How trans do you want to be?
The Danish Girl, Universal Pictures, 2015
From London Review of Books:
This is a selection of quotes from transsexual narratives, suggesting that as often as not the authors both know and don’t know who they are, or even – in some cases – who precisely they want to be:
Some transsexuals are no happier after surgery, and there are many suicides. Their dream is to become a normal man or woman. This is not possible, can never be possible, through surgery. Transsexuals should not delude themselves on this score. If they do, they are setting themselves up for a big, possibly lethal, disappointment. It is important that they learn to understand themselves as transsexuals.

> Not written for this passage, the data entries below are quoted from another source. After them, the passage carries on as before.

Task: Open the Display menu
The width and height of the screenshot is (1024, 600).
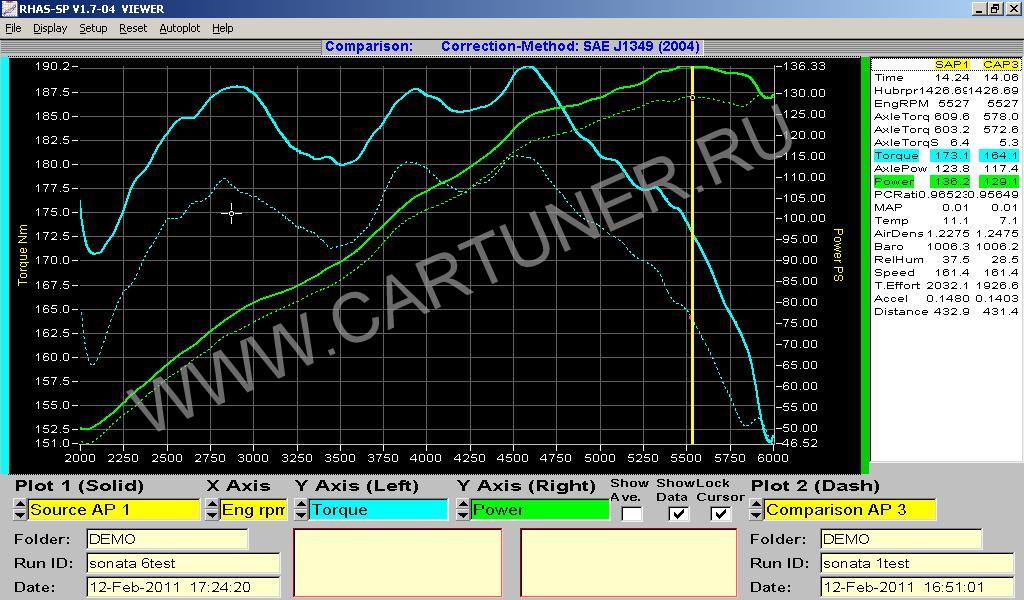Action: [50, 28]
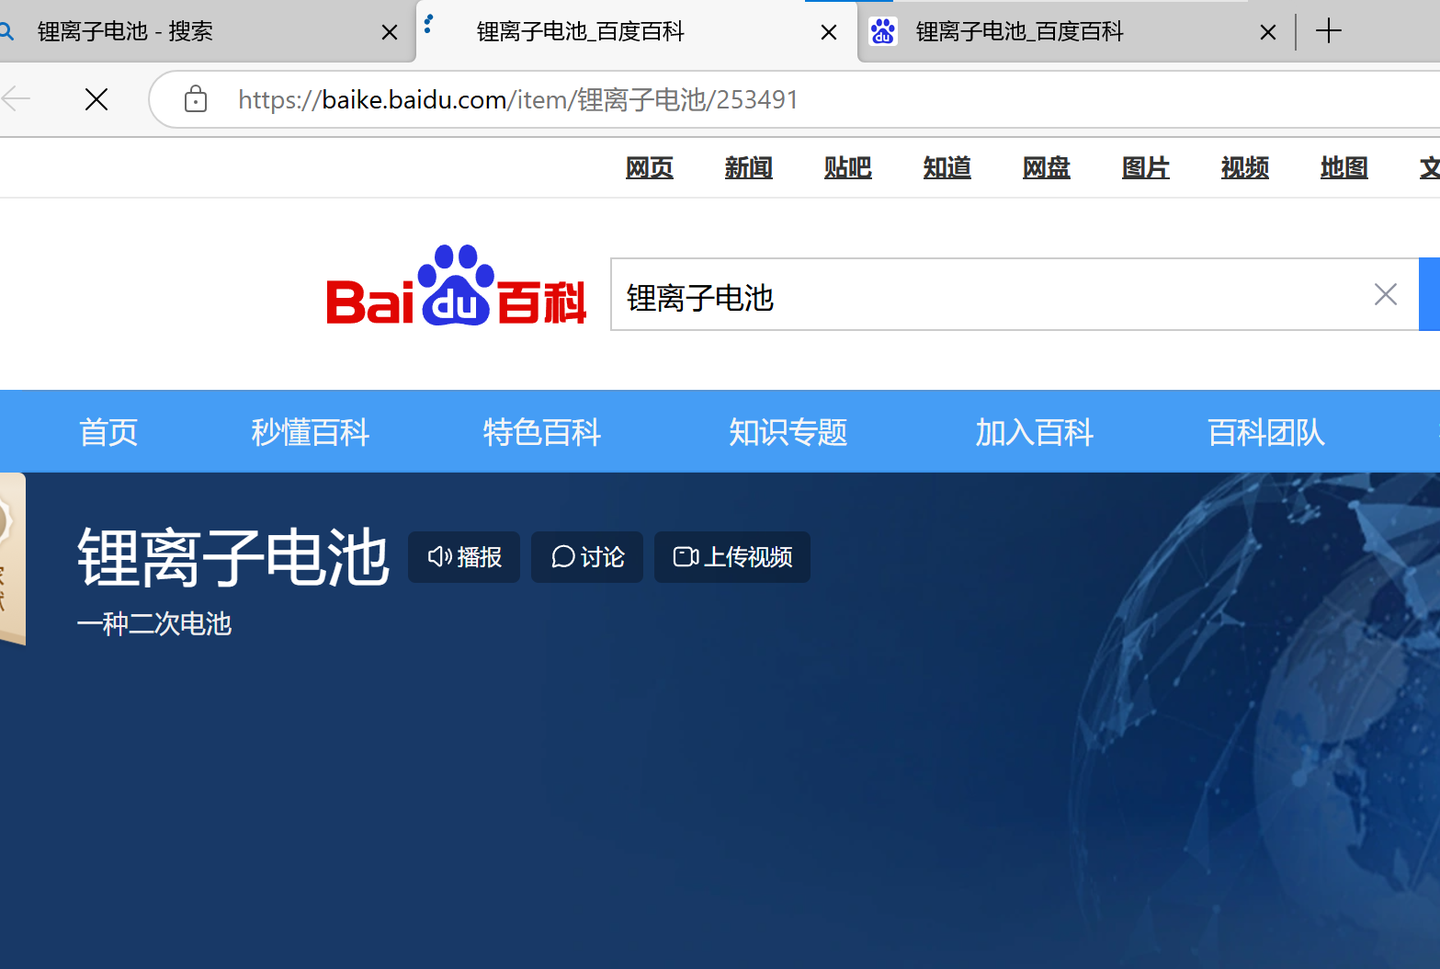The width and height of the screenshot is (1440, 969).
Task: Click the site security lock icon
Action: click(195, 99)
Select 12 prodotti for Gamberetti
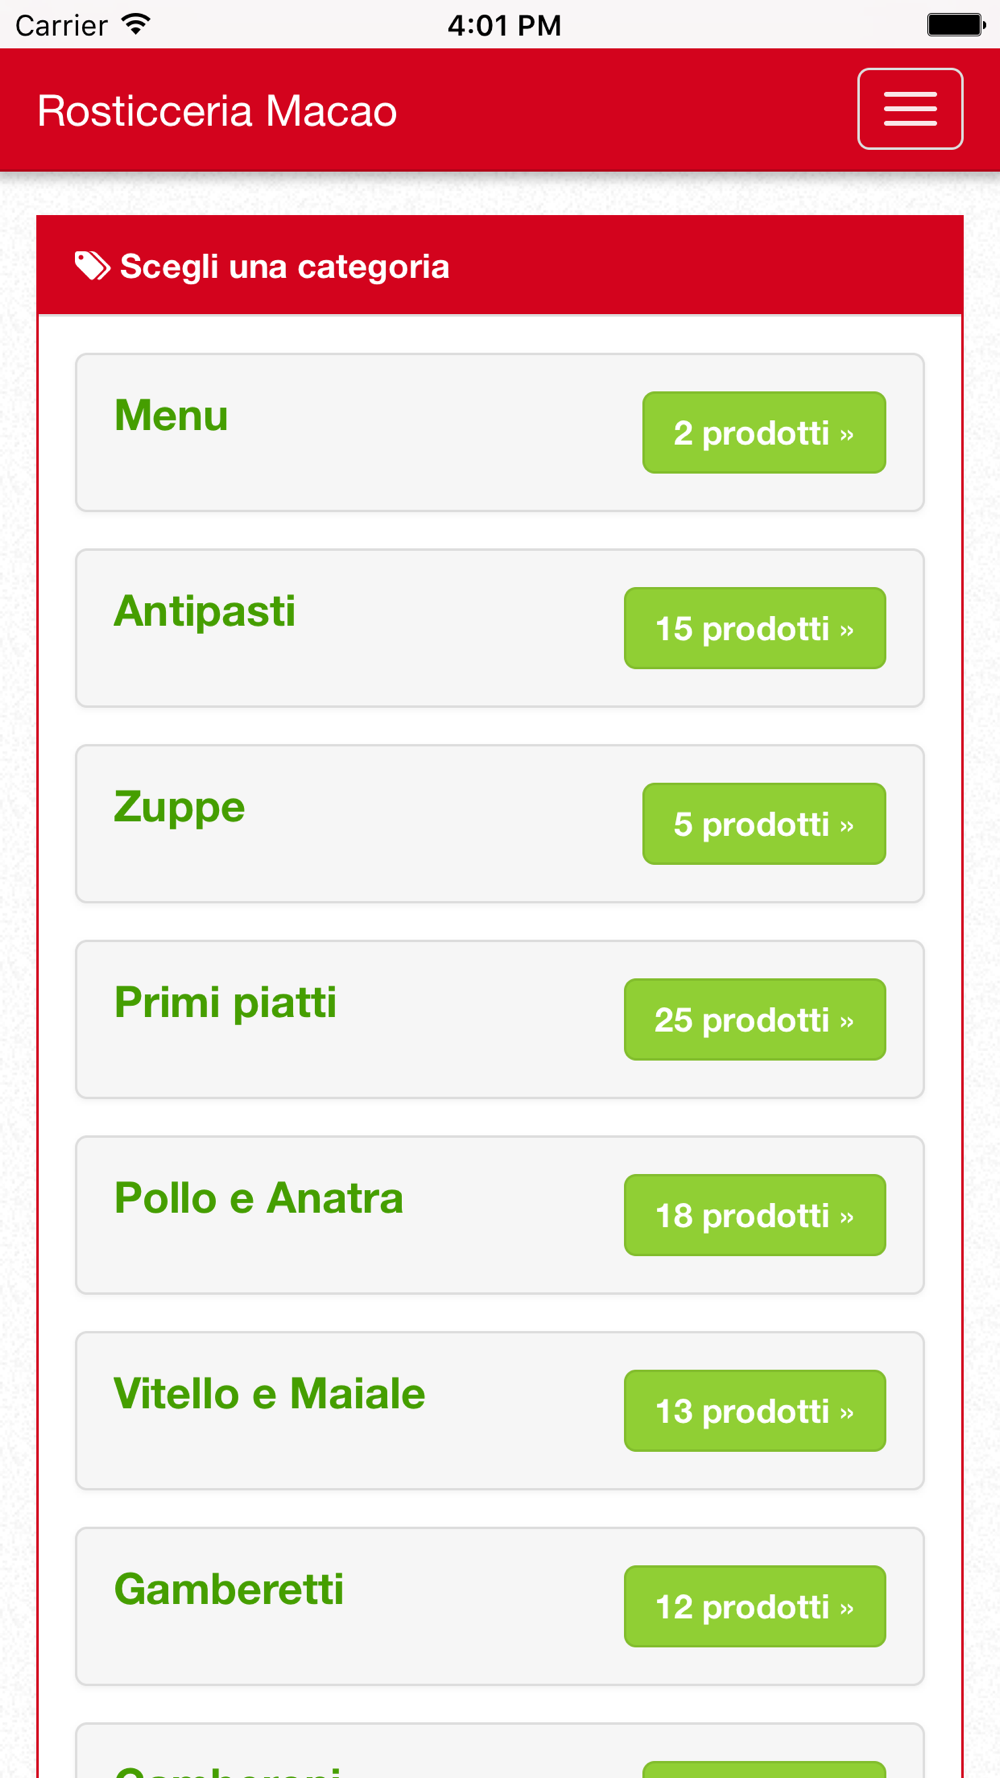The width and height of the screenshot is (1000, 1778). (755, 1606)
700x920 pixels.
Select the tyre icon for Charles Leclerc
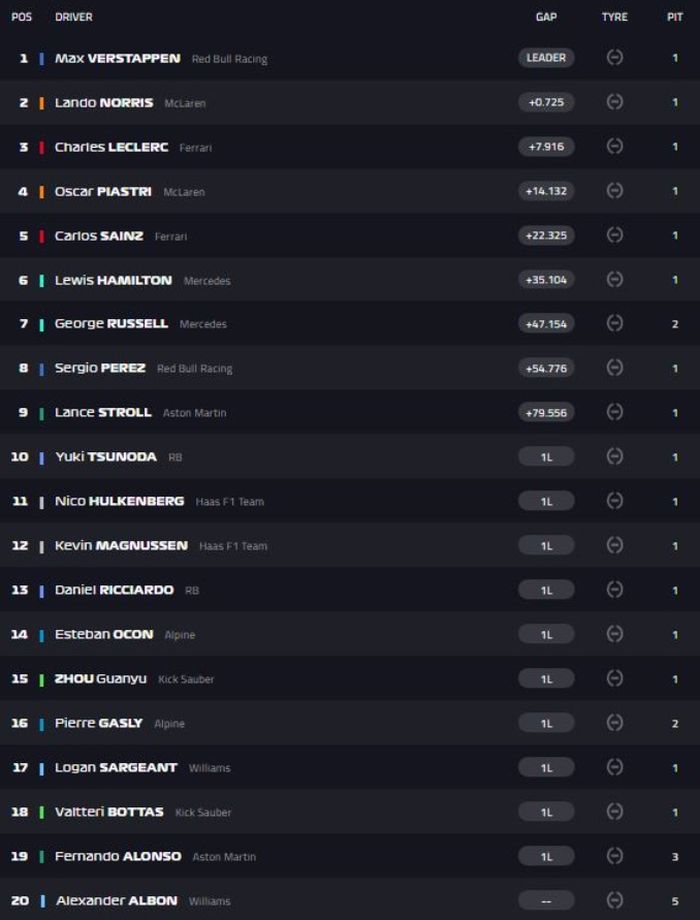(615, 146)
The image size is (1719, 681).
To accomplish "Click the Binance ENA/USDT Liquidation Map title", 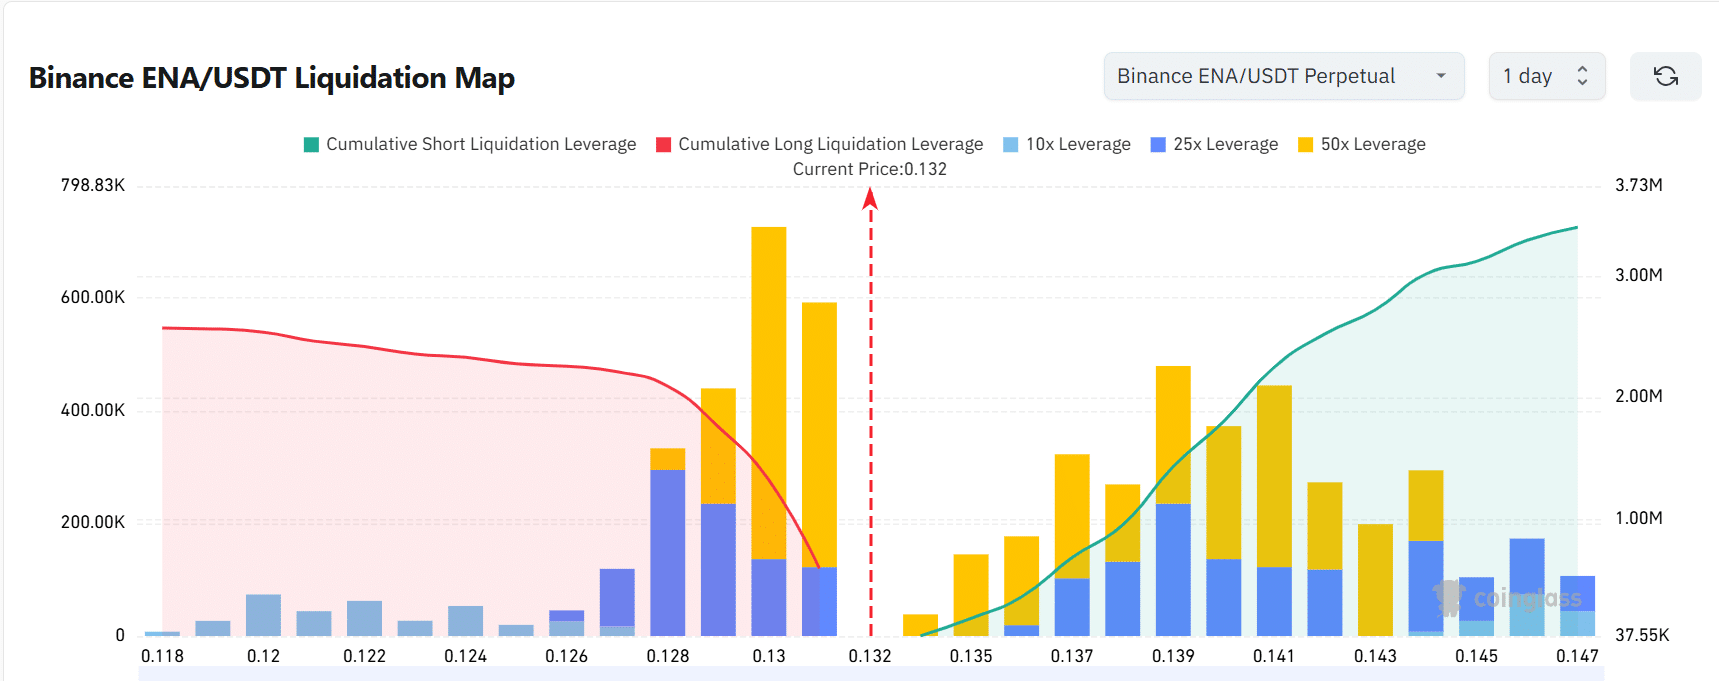I will pyautogui.click(x=272, y=78).
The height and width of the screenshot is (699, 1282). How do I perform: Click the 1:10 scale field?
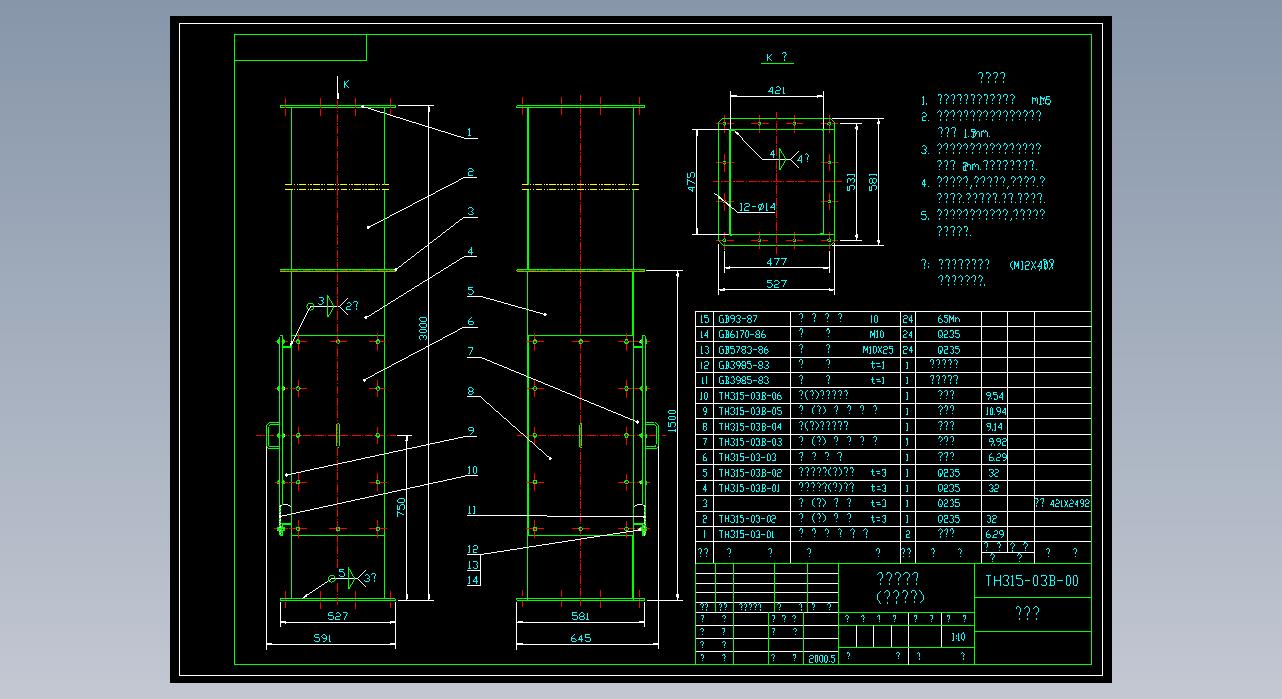[958, 637]
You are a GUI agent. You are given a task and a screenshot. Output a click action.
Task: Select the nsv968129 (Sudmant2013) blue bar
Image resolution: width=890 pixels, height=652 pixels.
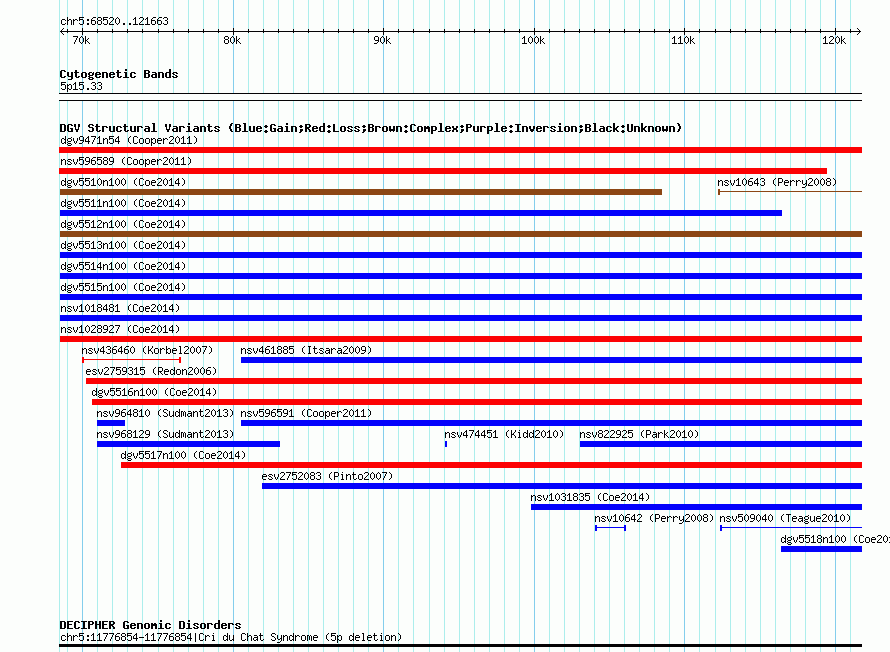point(188,444)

April Ashley, The First Lady
The trans prefix implies that one moves across from one sex to another. That is impossible … I was not reared as a boy or as a young man. My experience can include neither normal heterosexual relations with a woman nor fatherhood. I have not shared the psychological experience of being a woman or the physical one of being a man.
Mark Rees, Dear Sir or Madam
‘I live as a woman every day.’
‘Do you consider yourself to be a woman?’
‘I consider … Yes, yes, but I know what I – I know what I am … I do everything like a woman. I act like a woman, I move like a woman … I know I’m gay and I know I’m a man.’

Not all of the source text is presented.